> **Instruction**
Reproduce the data below word for word, from its first line through the line containing "click(462, 266)", both lines included. Leave the pictures out.

[Item coordinate data]

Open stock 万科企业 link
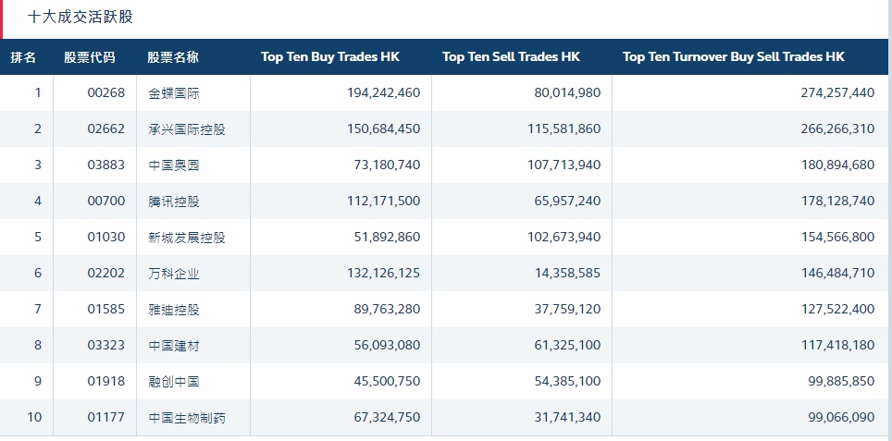(174, 274)
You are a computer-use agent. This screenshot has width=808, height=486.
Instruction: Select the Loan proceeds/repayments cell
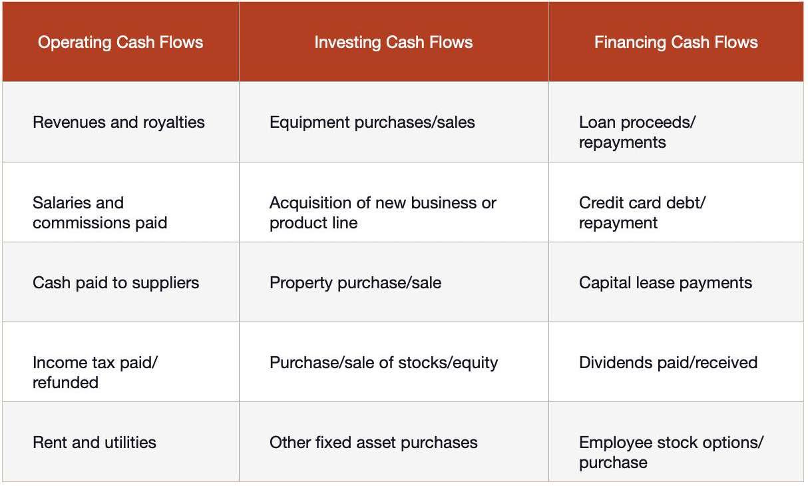click(637, 132)
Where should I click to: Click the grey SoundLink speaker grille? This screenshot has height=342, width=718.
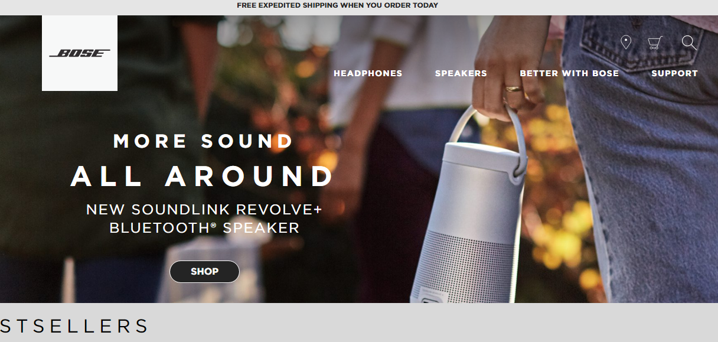click(462, 266)
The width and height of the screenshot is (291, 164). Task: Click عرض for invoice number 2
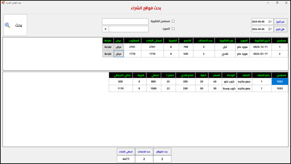(x=119, y=54)
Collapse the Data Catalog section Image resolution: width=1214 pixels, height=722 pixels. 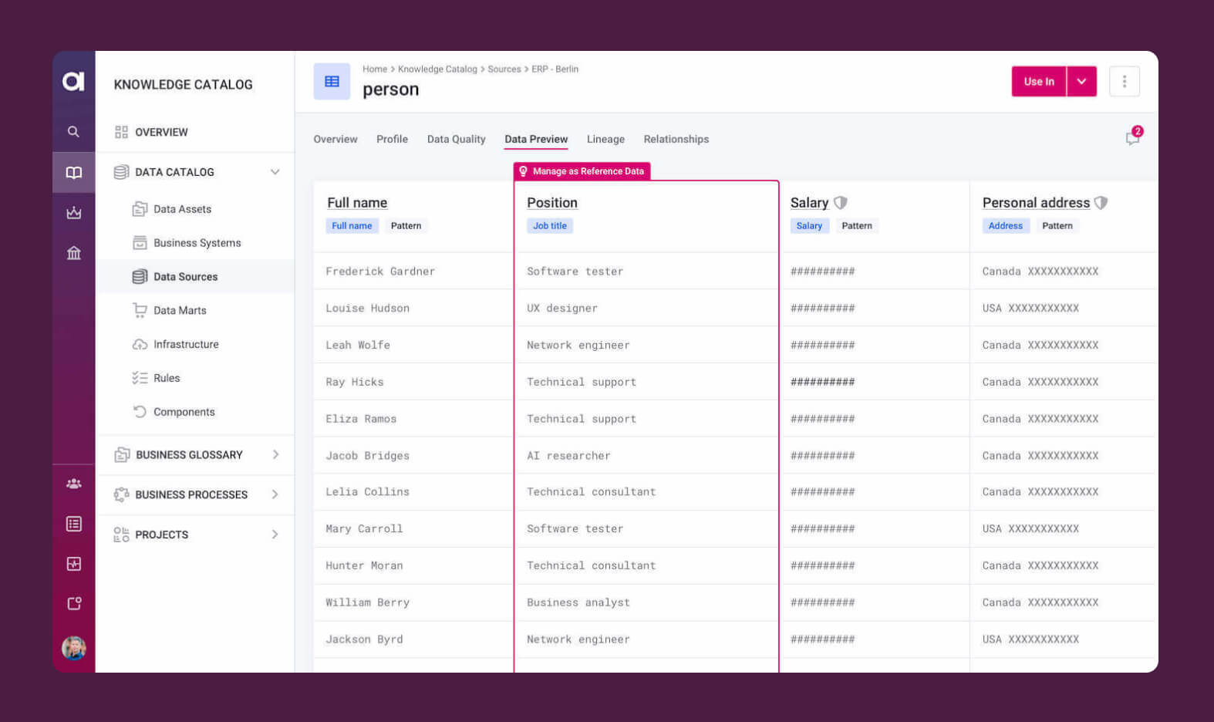275,172
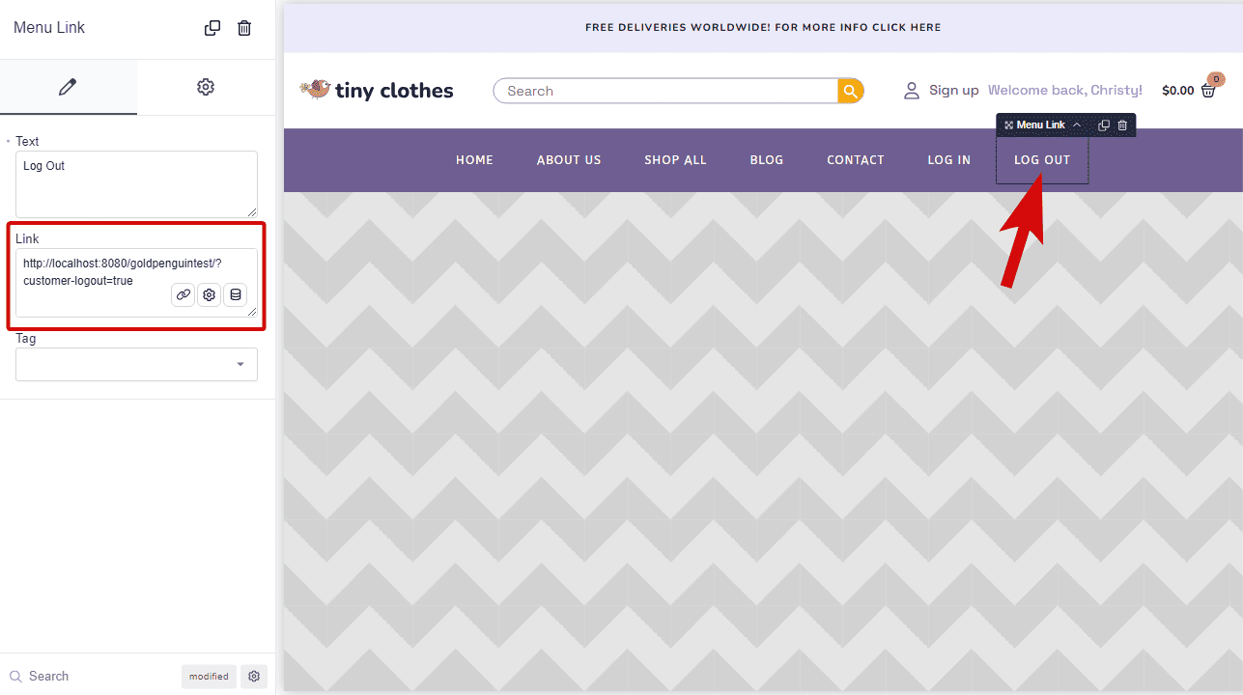Screen dimensions: 1243x695
Task: Click trash icon on floating Menu Link toolbar
Action: (1122, 125)
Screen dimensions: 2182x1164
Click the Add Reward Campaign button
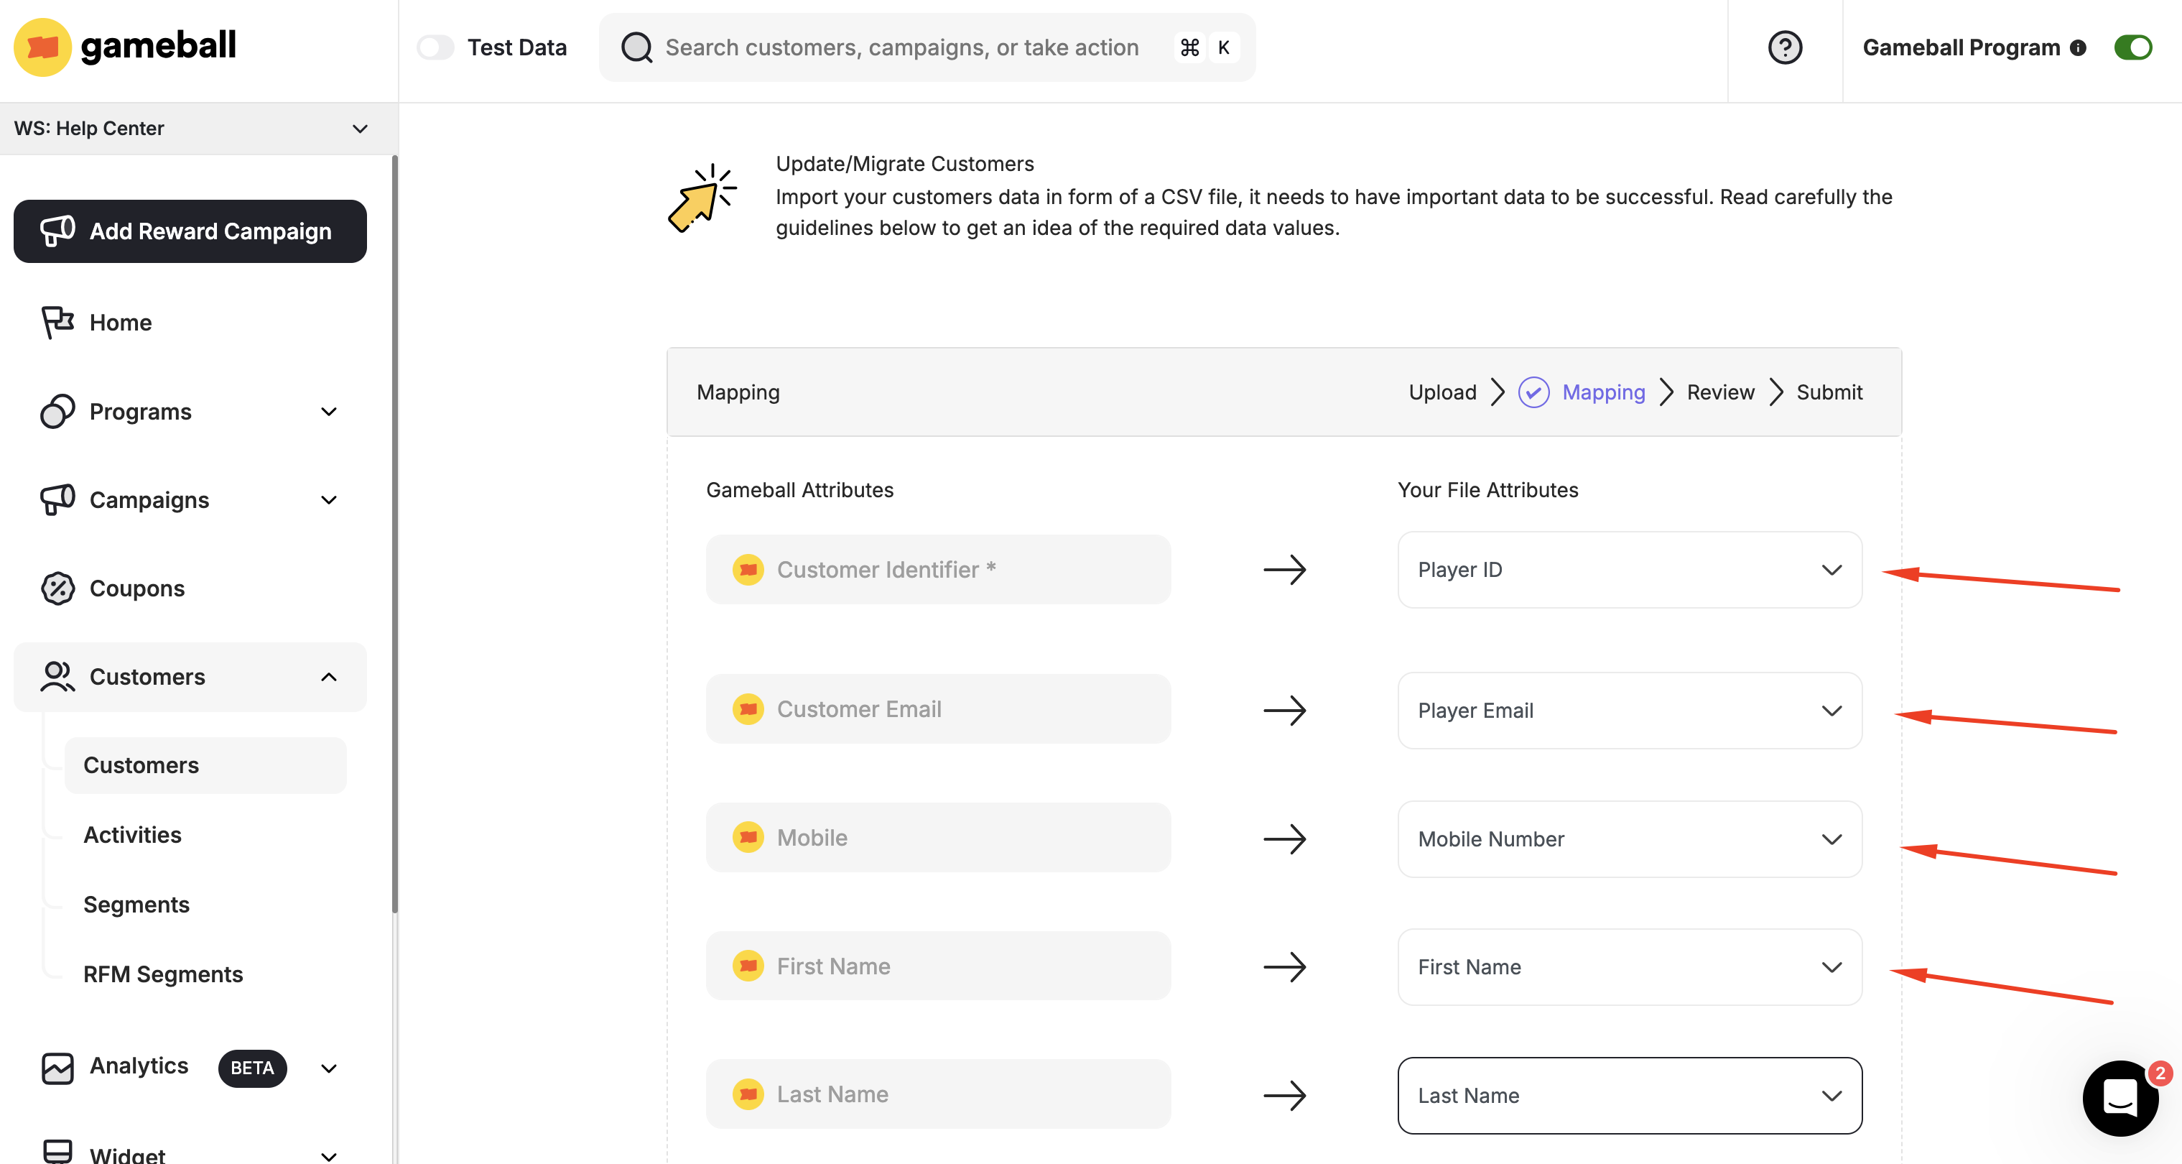190,231
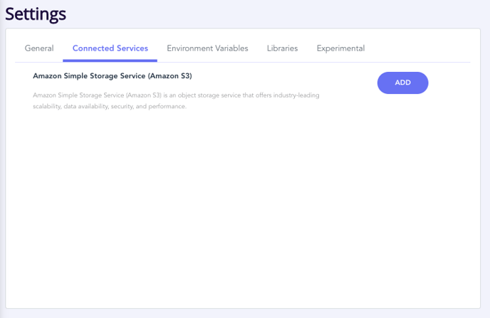Open the Experimental tab
Viewport: 490px width, 318px height.
click(340, 48)
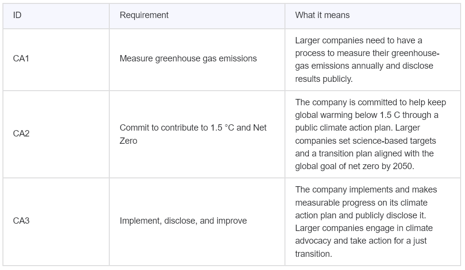Click "Implement, disclose, and improve" requirement text
The image size is (465, 270).
click(183, 221)
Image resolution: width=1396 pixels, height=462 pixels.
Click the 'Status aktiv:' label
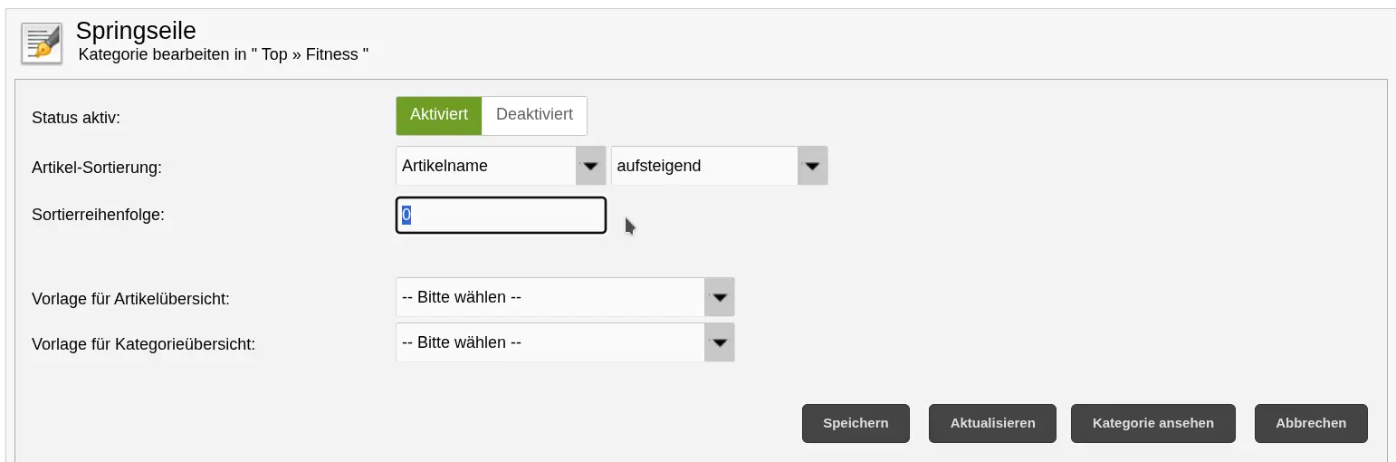point(75,118)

> **Correct response**
Open stock 万科企业 link
(174, 274)
You are a computer-use agent. This screenshot has width=808, height=486.
Instruction: Select the Loan proceeds/repayments cell
click(637, 132)
Where should I click to: Click the grey SoundLink speaker grille? This screenshot has height=342, width=718.
click(462, 266)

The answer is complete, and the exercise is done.